### Instructions to follow
From the entries below, gather every line containing the string "screenshot".
Top of Excerpted records
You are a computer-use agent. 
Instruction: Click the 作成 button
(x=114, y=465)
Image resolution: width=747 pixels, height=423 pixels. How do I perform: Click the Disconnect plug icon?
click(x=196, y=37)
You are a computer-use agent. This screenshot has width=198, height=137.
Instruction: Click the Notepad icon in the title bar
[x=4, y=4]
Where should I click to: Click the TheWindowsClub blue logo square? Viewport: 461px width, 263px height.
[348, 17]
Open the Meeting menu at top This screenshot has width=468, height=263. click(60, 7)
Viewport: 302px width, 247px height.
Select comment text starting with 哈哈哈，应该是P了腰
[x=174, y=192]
Bottom of Excerpted records
Top of Excerpted records
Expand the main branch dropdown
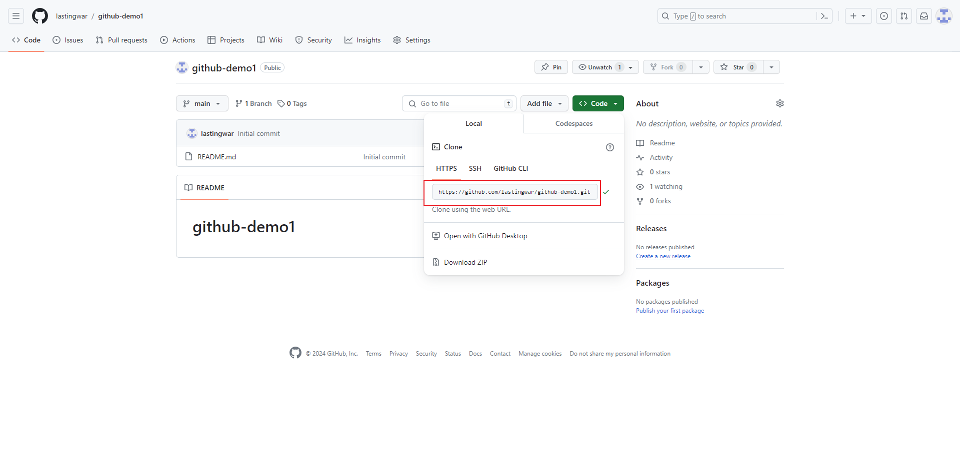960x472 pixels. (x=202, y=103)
Bottom of Excerpted records
### Answer below
You are a computer-use agent. This screenshot has width=198, height=137.
Open the Meeting menu at top This screenshot has width=468, height=263. click(60, 7)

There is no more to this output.